The response must contain every line below in which "value" appears.

=====

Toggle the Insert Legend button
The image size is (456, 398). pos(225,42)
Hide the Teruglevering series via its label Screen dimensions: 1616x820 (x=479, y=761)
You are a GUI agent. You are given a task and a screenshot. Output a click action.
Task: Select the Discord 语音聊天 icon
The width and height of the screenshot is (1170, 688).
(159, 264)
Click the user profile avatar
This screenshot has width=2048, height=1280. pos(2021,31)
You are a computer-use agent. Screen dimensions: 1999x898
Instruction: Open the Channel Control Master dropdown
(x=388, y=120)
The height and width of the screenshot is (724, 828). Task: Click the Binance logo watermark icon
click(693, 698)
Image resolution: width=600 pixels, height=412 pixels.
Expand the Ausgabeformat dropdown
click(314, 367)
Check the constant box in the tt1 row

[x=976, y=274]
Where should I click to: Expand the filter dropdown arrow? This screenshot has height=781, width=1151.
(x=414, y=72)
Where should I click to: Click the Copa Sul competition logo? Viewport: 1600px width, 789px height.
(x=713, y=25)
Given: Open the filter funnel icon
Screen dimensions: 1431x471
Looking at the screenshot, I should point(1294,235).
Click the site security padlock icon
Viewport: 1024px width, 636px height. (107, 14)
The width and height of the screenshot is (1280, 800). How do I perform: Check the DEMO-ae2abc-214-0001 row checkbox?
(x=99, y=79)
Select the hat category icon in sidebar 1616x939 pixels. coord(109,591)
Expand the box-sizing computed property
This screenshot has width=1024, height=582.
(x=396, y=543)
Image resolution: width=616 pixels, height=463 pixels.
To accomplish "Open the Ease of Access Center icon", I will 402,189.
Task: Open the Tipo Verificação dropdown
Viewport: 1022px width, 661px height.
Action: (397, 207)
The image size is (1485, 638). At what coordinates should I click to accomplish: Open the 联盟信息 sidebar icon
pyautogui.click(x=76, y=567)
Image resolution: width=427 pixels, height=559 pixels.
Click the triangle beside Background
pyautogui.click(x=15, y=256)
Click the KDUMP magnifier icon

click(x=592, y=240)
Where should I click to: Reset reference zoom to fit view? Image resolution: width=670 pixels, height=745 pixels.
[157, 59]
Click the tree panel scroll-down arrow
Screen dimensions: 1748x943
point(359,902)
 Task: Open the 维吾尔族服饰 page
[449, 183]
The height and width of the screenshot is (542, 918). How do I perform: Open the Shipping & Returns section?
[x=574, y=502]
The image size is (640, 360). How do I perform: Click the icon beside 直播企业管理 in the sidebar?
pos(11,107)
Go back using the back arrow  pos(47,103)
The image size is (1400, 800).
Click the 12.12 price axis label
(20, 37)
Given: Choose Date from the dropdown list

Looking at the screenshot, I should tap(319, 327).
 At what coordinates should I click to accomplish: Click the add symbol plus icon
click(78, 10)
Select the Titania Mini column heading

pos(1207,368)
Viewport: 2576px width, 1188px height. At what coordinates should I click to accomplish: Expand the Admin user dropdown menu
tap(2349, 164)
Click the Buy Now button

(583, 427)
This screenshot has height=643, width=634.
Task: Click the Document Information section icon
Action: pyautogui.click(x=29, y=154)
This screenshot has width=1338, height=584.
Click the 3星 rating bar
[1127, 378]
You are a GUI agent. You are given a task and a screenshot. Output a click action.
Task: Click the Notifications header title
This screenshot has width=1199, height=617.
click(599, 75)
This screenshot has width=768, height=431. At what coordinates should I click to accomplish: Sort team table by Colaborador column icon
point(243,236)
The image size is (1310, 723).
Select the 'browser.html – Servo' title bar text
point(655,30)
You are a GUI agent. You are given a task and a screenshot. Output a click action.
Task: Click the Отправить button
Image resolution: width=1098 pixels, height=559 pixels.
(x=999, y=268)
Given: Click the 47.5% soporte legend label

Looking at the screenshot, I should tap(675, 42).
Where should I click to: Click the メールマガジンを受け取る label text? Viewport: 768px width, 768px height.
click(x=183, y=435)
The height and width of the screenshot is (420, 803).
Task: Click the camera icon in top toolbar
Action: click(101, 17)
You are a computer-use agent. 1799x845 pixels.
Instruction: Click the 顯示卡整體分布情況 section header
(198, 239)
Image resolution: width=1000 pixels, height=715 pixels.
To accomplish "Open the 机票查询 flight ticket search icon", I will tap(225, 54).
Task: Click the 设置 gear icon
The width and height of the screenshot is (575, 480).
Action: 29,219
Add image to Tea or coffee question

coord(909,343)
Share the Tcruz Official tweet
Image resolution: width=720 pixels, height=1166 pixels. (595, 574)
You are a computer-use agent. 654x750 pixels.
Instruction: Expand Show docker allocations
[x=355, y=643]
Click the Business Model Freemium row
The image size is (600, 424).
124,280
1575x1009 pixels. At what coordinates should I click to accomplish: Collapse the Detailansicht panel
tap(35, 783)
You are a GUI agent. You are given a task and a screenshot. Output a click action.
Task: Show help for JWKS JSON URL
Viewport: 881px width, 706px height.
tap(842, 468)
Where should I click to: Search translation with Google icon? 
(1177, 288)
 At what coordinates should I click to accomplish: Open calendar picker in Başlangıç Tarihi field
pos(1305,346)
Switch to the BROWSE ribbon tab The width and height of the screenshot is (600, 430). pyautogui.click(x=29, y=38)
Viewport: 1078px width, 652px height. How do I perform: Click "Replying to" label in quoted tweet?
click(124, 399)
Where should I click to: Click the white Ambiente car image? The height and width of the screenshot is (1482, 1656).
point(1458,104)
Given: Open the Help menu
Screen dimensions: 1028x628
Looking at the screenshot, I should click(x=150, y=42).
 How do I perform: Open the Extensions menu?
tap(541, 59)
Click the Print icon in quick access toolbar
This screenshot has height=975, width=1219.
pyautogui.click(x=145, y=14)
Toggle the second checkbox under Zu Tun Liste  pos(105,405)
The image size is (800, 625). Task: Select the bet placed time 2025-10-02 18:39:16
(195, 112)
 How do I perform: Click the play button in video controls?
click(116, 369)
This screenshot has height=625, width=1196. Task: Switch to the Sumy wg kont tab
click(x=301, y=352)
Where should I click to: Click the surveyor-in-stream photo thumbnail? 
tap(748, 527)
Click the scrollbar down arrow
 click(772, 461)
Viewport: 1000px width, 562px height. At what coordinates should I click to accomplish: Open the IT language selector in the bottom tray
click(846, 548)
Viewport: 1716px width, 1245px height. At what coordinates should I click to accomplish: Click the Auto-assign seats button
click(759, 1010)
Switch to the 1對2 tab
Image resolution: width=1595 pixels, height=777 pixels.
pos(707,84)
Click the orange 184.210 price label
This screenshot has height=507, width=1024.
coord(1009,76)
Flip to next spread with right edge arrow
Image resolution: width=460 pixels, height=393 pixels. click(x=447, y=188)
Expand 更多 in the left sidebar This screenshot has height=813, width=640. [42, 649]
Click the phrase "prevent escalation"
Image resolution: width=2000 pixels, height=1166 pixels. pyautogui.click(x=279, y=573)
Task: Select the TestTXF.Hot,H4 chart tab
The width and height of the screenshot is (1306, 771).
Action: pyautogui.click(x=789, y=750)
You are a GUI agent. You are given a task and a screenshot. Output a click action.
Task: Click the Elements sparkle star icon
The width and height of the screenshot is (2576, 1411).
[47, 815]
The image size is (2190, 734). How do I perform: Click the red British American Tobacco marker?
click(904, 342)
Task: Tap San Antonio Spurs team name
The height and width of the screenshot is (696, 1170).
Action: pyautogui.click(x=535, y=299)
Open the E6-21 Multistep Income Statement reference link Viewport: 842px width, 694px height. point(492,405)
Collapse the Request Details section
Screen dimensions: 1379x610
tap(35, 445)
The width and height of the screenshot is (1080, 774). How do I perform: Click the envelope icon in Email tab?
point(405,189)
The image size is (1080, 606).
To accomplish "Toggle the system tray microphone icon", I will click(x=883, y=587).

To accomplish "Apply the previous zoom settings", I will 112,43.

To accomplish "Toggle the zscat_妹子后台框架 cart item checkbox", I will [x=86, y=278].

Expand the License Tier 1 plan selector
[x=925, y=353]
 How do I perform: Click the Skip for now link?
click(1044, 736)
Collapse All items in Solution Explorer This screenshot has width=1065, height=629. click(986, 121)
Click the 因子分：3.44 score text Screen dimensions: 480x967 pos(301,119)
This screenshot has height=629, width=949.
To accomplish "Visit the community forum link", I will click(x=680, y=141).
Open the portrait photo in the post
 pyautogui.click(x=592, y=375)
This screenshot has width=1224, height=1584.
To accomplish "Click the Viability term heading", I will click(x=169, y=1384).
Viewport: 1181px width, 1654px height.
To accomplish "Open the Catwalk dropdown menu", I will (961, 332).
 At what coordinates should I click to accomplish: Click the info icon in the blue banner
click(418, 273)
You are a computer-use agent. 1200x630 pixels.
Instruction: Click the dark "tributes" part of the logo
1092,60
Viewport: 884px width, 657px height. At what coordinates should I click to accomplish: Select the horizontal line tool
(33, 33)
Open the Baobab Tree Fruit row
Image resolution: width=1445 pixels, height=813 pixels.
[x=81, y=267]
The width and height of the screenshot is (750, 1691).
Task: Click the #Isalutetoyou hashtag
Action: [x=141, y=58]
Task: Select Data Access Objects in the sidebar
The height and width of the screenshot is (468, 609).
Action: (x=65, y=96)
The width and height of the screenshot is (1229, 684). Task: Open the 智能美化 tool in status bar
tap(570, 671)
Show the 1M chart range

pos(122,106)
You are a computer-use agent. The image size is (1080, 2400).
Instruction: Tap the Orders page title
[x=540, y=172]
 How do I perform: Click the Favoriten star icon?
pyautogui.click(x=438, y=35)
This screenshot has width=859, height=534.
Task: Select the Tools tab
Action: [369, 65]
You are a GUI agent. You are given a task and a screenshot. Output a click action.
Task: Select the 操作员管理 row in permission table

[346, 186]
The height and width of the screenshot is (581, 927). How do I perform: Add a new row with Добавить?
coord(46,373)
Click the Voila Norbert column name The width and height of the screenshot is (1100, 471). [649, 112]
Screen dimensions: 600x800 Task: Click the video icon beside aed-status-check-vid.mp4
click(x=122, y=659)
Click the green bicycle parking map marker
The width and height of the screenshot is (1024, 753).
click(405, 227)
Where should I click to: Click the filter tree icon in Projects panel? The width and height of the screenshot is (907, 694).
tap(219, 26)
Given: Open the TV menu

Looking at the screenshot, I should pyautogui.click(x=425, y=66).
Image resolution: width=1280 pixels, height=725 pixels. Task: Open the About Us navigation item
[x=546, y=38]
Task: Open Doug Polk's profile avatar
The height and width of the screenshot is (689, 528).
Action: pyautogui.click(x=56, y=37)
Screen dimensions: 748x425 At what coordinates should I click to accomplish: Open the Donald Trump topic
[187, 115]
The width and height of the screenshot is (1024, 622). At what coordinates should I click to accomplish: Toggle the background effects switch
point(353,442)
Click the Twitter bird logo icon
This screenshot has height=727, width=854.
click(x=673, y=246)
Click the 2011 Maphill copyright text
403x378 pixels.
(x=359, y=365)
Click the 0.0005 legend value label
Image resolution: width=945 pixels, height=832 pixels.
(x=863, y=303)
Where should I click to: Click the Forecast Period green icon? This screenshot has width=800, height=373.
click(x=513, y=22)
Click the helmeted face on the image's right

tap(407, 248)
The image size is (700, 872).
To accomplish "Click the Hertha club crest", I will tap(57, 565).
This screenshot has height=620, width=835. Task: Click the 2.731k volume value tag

=====

**Reply to the exercise**
Click the 0.0005 legend value label
This screenshot has height=620, width=835. Task: Click the 2.731k volume value tag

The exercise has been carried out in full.